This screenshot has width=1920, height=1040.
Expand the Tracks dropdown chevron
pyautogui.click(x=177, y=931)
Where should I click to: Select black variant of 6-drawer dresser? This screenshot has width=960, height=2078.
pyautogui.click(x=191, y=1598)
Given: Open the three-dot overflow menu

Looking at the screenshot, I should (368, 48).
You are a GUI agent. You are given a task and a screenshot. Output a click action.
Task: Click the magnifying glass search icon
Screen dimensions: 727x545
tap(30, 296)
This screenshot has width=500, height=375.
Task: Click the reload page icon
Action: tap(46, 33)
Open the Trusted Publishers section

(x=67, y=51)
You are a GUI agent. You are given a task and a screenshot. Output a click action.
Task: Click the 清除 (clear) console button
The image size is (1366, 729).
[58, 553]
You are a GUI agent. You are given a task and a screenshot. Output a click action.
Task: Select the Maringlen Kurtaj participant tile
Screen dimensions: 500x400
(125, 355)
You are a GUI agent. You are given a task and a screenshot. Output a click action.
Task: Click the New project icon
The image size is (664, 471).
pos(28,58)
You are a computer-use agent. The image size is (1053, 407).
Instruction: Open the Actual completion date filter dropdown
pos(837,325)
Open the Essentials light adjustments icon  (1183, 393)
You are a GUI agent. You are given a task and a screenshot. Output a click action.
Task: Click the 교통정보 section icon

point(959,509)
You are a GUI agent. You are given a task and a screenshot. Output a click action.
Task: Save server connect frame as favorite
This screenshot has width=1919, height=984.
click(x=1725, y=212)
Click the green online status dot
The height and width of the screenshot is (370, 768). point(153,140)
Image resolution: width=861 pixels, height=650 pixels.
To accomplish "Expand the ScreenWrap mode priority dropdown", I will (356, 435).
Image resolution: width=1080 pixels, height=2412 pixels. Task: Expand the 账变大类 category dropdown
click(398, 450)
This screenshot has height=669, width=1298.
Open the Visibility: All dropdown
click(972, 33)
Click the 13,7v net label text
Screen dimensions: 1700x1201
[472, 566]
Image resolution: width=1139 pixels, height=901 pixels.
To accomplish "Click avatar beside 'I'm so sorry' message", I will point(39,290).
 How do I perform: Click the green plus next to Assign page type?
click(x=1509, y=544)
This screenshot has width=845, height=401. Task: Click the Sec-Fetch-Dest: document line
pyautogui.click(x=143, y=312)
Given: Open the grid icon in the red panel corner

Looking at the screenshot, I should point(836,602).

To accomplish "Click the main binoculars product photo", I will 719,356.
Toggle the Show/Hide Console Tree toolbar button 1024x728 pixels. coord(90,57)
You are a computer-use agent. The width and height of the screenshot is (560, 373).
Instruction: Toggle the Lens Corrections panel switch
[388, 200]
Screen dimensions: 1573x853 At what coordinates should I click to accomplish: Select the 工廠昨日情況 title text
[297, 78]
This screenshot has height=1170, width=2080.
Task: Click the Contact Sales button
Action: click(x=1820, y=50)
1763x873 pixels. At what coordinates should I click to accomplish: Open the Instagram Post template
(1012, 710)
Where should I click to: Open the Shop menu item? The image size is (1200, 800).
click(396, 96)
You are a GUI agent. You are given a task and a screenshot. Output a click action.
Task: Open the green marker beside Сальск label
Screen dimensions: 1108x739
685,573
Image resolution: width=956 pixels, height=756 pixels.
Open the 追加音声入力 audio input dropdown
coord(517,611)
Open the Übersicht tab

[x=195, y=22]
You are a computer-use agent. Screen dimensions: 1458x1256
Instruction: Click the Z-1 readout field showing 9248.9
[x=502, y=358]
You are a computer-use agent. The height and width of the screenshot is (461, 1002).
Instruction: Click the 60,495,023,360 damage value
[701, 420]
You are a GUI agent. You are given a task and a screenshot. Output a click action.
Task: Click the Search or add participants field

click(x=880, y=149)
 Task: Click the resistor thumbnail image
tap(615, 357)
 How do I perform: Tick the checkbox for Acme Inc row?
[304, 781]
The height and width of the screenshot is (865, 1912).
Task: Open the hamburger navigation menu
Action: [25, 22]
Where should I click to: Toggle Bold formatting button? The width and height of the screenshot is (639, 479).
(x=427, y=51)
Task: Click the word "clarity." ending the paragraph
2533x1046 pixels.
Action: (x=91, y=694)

....

→ **WORK TO BE COMPLETED**
Return every record, leaving each line exactly as it was given.

→ **WRITTEN REPLY**
This screenshot has width=1920, height=1040.
Expand the Tracks dropdown chevron
pyautogui.click(x=177, y=931)
Where should I click to: Select black variant of 6-drawer dresser? This screenshot has width=960, height=2078.
pyautogui.click(x=191, y=1598)
Given: Open the three-dot overflow menu

Looking at the screenshot, I should (368, 48).
You are a GUI agent. You are given a task and a screenshot. Output a click action.
Task: Click the magnifying glass search icon
Screen dimensions: 727x545
tap(30, 296)
This screenshot has width=500, height=375.
Task: Click the reload page icon
Action: tap(46, 33)
Open the Trusted Publishers section

(x=67, y=51)
You are a GUI agent. You are given a task and a screenshot. Output a click action.
Task: Click the 清除 (clear) console button
The image size is (1366, 729).
[58, 553]
You are a GUI agent. You are given a task and a screenshot. Output a click action.
Task: Select the Maringlen Kurtaj participant tile
Screen dimensions: 500x400
(125, 355)
You are a GUI agent. You are given a task and a screenshot. Output a click action.
Task: Click the New project icon
The image size is (664, 471).
pos(28,58)
You are a computer-use agent. The image size is (1053, 407).
Instruction: Open the Actual completion date filter dropdown
pos(837,325)
Open the Essentials light adjustments icon  (1183, 393)
You are a GUI agent. You are given a task and a screenshot. Output a click action.
Task: Click the 교통정보 section icon

point(959,509)
You are a GUI agent. You are given a task and a screenshot. Output a click action.
Task: Save server connect frame as favorite
This screenshot has width=1919, height=984.
click(x=1725, y=212)
Click the green online status dot
The height and width of the screenshot is (370, 768). point(153,140)
Image resolution: width=861 pixels, height=650 pixels.
To accomplish "Expand the ScreenWrap mode priority dropdown", I will (356, 435).
Image resolution: width=1080 pixels, height=2412 pixels. Task: Expand the 账变大类 category dropdown
click(398, 450)
This screenshot has height=669, width=1298.
Open the Visibility: All dropdown
click(972, 33)
Click the 13,7v net label text
Screen dimensions: 1700x1201
[472, 566]
Image resolution: width=1139 pixels, height=901 pixels.
To accomplish "Click avatar beside 'I'm so sorry' message", I will point(39,290).
 How do I perform: Click the green plus next to Assign page type?
click(x=1509, y=544)
This screenshot has width=845, height=401. Task: Click the Sec-Fetch-Dest: document line
pyautogui.click(x=143, y=312)
Given: Open the grid icon in the red panel corner

Looking at the screenshot, I should point(836,602).

To accomplish "Click the main binoculars product photo", I will 719,356.
Toggle the Show/Hide Console Tree toolbar button 1024x728 pixels. coord(90,57)
You are a computer-use agent. The width and height of the screenshot is (560, 373).
Instruction: Toggle the Lens Corrections panel switch
[388, 200]
Screen dimensions: 1573x853 At what coordinates should I click to accomplish: Select the 工廠昨日情況 title text
[297, 78]
This screenshot has height=1170, width=2080.
Task: Click the Contact Sales button
Action: click(x=1820, y=50)
1763x873 pixels. At what coordinates should I click to accomplish: Open the Instagram Post template
(1012, 710)
Where should I click to: Open the Shop menu item? The image size is (1200, 800).
click(396, 96)
You are a GUI agent. You are given a task and a screenshot. Output a click action.
Task: Open the green marker beside Сальск label
Screen dimensions: 1108x739
685,573
Image resolution: width=956 pixels, height=756 pixels.
Open the 追加音声入力 audio input dropdown
coord(517,611)
Open the Übersicht tab

[x=195, y=22]
You are a computer-use agent. Screen dimensions: 1458x1256
Instruction: Click the Z-1 readout field showing 9248.9
[x=502, y=358]
You are a computer-use agent. The height and width of the screenshot is (461, 1002).
Instruction: Click the 60,495,023,360 damage value
[701, 420]
You are a GUI agent. You are given a task and a screenshot. Output a click action.
Task: Click the Search or add participants field

click(x=880, y=149)
 Task: Click the resistor thumbnail image
tap(615, 357)
 How do I perform: Tick the checkbox for Acme Inc row?
[304, 781]
The height and width of the screenshot is (865, 1912).
Task: Open the hamburger navigation menu
Action: [25, 22]
Where should I click to: Toggle Bold formatting button? The width and height of the screenshot is (639, 479).
(x=427, y=51)
Task: Click the word "clarity." ending the paragraph
2533x1046 pixels.
Action: (x=91, y=694)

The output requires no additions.